What is expected. Transcribe each entry shown below with no difference from the original.

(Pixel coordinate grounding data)
- - - -
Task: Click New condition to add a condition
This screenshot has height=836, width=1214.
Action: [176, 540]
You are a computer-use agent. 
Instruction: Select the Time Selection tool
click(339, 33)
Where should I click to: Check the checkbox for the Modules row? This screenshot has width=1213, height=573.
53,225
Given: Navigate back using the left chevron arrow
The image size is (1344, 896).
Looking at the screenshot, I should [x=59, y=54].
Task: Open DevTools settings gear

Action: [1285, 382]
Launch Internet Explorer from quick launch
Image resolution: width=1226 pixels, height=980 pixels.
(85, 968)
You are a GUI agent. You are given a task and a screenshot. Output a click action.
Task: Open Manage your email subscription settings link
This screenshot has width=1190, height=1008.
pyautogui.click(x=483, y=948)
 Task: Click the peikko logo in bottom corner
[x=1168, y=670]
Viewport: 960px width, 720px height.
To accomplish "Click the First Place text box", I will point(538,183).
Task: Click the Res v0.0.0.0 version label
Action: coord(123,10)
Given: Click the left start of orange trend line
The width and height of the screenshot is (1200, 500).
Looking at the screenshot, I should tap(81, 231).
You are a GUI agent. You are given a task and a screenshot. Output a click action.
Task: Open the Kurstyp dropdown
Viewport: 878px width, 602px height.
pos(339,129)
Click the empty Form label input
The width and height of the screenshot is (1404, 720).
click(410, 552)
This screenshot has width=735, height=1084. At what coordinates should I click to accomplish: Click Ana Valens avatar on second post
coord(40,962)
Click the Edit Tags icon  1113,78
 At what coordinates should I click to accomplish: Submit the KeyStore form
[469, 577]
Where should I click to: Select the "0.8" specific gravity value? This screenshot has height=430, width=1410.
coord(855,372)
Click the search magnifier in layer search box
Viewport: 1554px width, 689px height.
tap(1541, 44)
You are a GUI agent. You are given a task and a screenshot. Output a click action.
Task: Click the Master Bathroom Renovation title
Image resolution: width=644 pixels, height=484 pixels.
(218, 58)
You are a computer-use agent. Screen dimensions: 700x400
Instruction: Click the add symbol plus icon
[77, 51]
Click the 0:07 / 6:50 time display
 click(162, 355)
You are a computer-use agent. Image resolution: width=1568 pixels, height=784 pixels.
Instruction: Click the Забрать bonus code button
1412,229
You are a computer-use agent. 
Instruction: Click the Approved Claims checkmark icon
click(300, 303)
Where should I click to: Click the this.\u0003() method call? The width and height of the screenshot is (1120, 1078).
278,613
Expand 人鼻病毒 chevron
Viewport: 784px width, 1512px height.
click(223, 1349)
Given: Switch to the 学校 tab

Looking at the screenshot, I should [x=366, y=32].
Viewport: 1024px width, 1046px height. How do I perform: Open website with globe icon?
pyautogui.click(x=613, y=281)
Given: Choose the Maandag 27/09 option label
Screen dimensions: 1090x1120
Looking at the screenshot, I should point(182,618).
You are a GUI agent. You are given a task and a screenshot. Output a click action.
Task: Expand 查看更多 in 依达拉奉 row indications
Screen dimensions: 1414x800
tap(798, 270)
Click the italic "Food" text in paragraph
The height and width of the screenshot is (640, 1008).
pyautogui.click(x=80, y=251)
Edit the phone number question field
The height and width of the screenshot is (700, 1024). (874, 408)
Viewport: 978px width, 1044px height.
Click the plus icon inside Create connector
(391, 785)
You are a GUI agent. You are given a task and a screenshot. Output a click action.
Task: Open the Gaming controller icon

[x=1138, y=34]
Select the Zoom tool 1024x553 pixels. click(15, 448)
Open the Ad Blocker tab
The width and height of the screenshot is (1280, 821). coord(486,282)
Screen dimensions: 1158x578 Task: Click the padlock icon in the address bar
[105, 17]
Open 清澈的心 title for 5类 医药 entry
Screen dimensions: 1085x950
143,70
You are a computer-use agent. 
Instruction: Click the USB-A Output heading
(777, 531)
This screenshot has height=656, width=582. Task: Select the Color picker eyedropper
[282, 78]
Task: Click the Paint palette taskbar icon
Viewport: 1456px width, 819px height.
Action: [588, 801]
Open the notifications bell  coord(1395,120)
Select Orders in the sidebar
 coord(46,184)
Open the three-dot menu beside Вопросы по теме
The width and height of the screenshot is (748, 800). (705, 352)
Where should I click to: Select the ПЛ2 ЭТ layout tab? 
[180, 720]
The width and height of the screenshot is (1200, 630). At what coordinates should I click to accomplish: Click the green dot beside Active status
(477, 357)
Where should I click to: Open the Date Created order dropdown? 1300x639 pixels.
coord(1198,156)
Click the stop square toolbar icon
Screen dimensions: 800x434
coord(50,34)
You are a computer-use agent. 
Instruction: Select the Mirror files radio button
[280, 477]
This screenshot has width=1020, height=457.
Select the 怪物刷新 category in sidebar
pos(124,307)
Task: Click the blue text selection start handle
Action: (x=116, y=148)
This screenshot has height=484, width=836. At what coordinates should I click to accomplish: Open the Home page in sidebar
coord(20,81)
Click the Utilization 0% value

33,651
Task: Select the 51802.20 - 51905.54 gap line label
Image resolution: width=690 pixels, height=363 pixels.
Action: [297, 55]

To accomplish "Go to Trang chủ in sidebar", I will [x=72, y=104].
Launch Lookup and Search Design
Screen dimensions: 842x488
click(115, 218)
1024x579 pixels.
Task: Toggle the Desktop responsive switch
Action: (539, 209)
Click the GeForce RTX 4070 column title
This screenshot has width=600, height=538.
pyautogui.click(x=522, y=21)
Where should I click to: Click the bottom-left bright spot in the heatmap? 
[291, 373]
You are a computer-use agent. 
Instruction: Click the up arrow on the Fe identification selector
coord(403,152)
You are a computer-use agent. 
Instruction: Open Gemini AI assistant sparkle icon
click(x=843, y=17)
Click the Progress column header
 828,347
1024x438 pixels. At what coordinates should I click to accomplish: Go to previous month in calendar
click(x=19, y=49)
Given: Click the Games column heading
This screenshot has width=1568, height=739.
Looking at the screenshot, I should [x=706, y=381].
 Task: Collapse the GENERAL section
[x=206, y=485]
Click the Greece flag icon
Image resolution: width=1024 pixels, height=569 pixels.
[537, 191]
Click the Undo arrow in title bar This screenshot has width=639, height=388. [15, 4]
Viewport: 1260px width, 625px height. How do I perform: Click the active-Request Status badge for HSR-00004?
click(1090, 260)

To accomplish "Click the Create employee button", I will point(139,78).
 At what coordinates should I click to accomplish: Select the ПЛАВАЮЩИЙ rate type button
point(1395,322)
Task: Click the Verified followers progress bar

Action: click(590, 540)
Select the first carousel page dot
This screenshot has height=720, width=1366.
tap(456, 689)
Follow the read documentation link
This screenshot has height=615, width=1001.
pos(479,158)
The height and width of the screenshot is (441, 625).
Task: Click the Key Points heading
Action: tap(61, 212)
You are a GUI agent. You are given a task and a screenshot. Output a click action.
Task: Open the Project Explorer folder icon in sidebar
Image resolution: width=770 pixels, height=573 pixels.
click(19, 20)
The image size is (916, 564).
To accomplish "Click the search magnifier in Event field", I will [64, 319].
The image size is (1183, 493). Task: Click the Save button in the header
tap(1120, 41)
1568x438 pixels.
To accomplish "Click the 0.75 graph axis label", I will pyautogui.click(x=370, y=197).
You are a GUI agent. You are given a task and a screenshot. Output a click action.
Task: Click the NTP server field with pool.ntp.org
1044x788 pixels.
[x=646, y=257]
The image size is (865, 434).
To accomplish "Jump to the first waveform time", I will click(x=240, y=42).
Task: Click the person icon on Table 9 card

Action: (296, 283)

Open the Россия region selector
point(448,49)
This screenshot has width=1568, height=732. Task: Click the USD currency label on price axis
- - - -
Exercise output.
Task: Click New condition to add a condition
This screenshot has height=836, width=1214.
Action: [176, 540]
You are a computer-use agent. 
Instruction: Select the Time Selection tool
click(339, 33)
Where should I click to: Check the checkbox for the Modules row? This screenshot has width=1213, height=573.
53,225
Given: Navigate back using the left chevron arrow
The image size is (1344, 896).
Looking at the screenshot, I should [x=59, y=54].
Task: Open DevTools settings gear

Action: [1285, 382]
Launch Internet Explorer from quick launch
Image resolution: width=1226 pixels, height=980 pixels.
(85, 968)
You are a GUI agent. You are given a task and a screenshot. Output a click action.
Task: Open Manage your email subscription settings link
This screenshot has width=1190, height=1008.
pyautogui.click(x=483, y=948)
 Task: Click the peikko logo in bottom corner
[x=1168, y=670]
Viewport: 960px width, 720px height.
To accomplish "Click the First Place text box", I will point(538,183).
Task: Click the Res v0.0.0.0 version label
Action: coord(123,10)
Given: Click the left start of orange trend line
The width and height of the screenshot is (1200, 500).
Looking at the screenshot, I should tap(81, 231).
You are a GUI agent. You are given a task and a screenshot. Output a click action.
Task: Open the Kurstyp dropdown
Viewport: 878px width, 602px height.
pos(339,129)
Click the empty Form label input
The width and height of the screenshot is (1404, 720).
click(410, 552)
This screenshot has width=735, height=1084. At what coordinates should I click to accomplish: Click Ana Valens avatar on second post
coord(40,962)
Click the Edit Tags icon  1113,78
 At what coordinates should I click to accomplish: Submit the KeyStore form
[469, 577]
Where should I click to: Select the "0.8" specific gravity value? This screenshot has height=430, width=1410.
coord(855,372)
Click the search magnifier in layer search box
Viewport: 1554px width, 689px height.
tap(1541, 44)
You are a GUI agent. You are given a task and a screenshot. Output a click action.
Task: Click the Master Bathroom Renovation title
Image resolution: width=644 pixels, height=484 pixels.
(218, 58)
You are a computer-use agent. Screen dimensions: 700x400
Instruction: Click the add symbol plus icon
[77, 51]
Click the 0:07 / 6:50 time display
 click(162, 355)
You are a computer-use agent. Image resolution: width=1568 pixels, height=784 pixels.
Instruction: Click the Забрать bonus code button
1412,229
You are a computer-use agent. 
Instruction: Click the Approved Claims checkmark icon
click(300, 303)
Where should I click to: Click the this.\u0003() method call? The width and height of the screenshot is (1120, 1078).
278,613
Expand 人鼻病毒 chevron
Viewport: 784px width, 1512px height.
click(223, 1349)
Given: Switch to the 学校 tab

Looking at the screenshot, I should [x=366, y=32].
Viewport: 1024px width, 1046px height. How do I perform: Open website with globe icon?
pyautogui.click(x=613, y=281)
Given: Choose the Maandag 27/09 option label
Screen dimensions: 1090x1120
Looking at the screenshot, I should point(182,618).
You are a GUI agent. You are given a task and a screenshot. Output a click action.
Task: Expand 查看更多 in 依达拉奉 row indications
Screen dimensions: 1414x800
tap(798, 270)
Click the italic "Food" text in paragraph
The height and width of the screenshot is (640, 1008).
pyautogui.click(x=80, y=251)
Edit the phone number question field
The height and width of the screenshot is (700, 1024). (874, 408)
Viewport: 978px width, 1044px height.
Click the plus icon inside Create connector
(391, 785)
You are a GUI agent. You are given a task and a screenshot. Output a click action.
Task: Open the Gaming controller icon

[x=1138, y=34]
Select the Zoom tool 1024x553 pixels. click(15, 448)
Open the Ad Blocker tab
The width and height of the screenshot is (1280, 821). coord(486,282)
Screen dimensions: 1158x578 Task: Click the padlock icon in the address bar
[105, 17]
Open 清澈的心 title for 5类 医药 entry
Screen dimensions: 1085x950
143,70
You are a computer-use agent. 
Instruction: Click the USB-A Output heading
(777, 531)
This screenshot has height=656, width=582. Task: Select the Color picker eyedropper
[282, 78]
Task: Click the Paint palette taskbar icon
Viewport: 1456px width, 819px height.
Action: [588, 801]
Open the notifications bell  coord(1395,120)
Select Orders in the sidebar
 coord(46,184)
Open the three-dot menu beside Вопросы по теме
The width and height of the screenshot is (748, 800). (705, 352)
Where should I click to: Select the ПЛ2 ЭТ layout tab? 
[180, 720]
The width and height of the screenshot is (1200, 630). At what coordinates should I click to accomplish: Click the green dot beside Active status
(477, 357)
Where should I click to: Open the Date Created order dropdown? 1300x639 pixels.
coord(1198,156)
Click the stop square toolbar icon
Screen dimensions: 800x434
coord(50,34)
You are a computer-use agent. 
Instruction: Select the Mirror files radio button
[280, 477]
This screenshot has width=1020, height=457.
Select the 怪物刷新 category in sidebar
pos(124,307)
Task: Click the blue text selection start handle
Action: (x=116, y=148)
This screenshot has height=484, width=836. At what coordinates should I click to accomplish: Open the Home page in sidebar
coord(20,81)
Click the Utilization 0% value

33,651
Task: Select the 51802.20 - 51905.54 gap line label
Image resolution: width=690 pixels, height=363 pixels.
Action: [297, 55]

To accomplish "Go to Trang chủ in sidebar", I will [x=72, y=104].
Launch Lookup and Search Design
Screen dimensions: 842x488
click(115, 218)
1024x579 pixels.
Task: Toggle the Desktop responsive switch
Action: (539, 209)
Click the GeForce RTX 4070 column title
This screenshot has width=600, height=538.
pyautogui.click(x=522, y=21)
Where should I click to: Click the bottom-left bright spot in the heatmap? 
[291, 373]
You are a computer-use agent. 
Instruction: Click the up arrow on the Fe identification selector
coord(403,152)
You are a computer-use agent. 
Instruction: Open Gemini AI assistant sparkle icon
click(x=843, y=17)
Click the Progress column header
 828,347
1024x438 pixels. At what coordinates should I click to accomplish: Go to previous month in calendar
click(x=19, y=49)
Given: Click the Games column heading
This screenshot has width=1568, height=739.
Looking at the screenshot, I should [x=706, y=381].
 Task: Collapse the GENERAL section
[x=206, y=485]
Click the Greece flag icon
Image resolution: width=1024 pixels, height=569 pixels.
[537, 191]
Click the Undo arrow in title bar This screenshot has width=639, height=388. [15, 4]
Viewport: 1260px width, 625px height. How do I perform: Click the active-Request Status badge for HSR-00004?
click(1090, 260)

To accomplish "Click the Create employee button", I will point(139,78).
 At what coordinates should I click to accomplish: Select the ПЛАВАЮЩИЙ rate type button
point(1395,322)
Task: Click the Verified followers progress bar

Action: click(590, 540)
Select the first carousel page dot
This screenshot has height=720, width=1366.
tap(456, 689)
Follow the read documentation link
This screenshot has height=615, width=1001.
pos(479,158)
The height and width of the screenshot is (441, 625).
Task: Click the Key Points heading
Action: tap(61, 212)
You are a GUI agent. You are given a task and a screenshot. Output a click action.
Task: Open the Project Explorer folder icon in sidebar
Image resolution: width=770 pixels, height=573 pixels.
click(19, 20)
The image size is (916, 564).
To accomplish "Click the search magnifier in Event field", I will [64, 319].
The image size is (1183, 493). Task: Click the Save button in the header
tap(1120, 41)
1568x438 pixels.
To accomplish "Click the 0.75 graph axis label", I will pyautogui.click(x=370, y=197).
You are a GUI agent. You are given a task and a screenshot. Output a click action.
Task: Click the NTP server field with pool.ntp.org
1044x788 pixels.
[x=646, y=257]
The image size is (865, 434).
To accomplish "Jump to the first waveform time", I will click(x=240, y=42).
Task: Click the person icon on Table 9 card

Action: (296, 283)

Open the Россия region selector
point(448,49)
This screenshot has width=1568, height=732. Task: Click the USD currency label on price axis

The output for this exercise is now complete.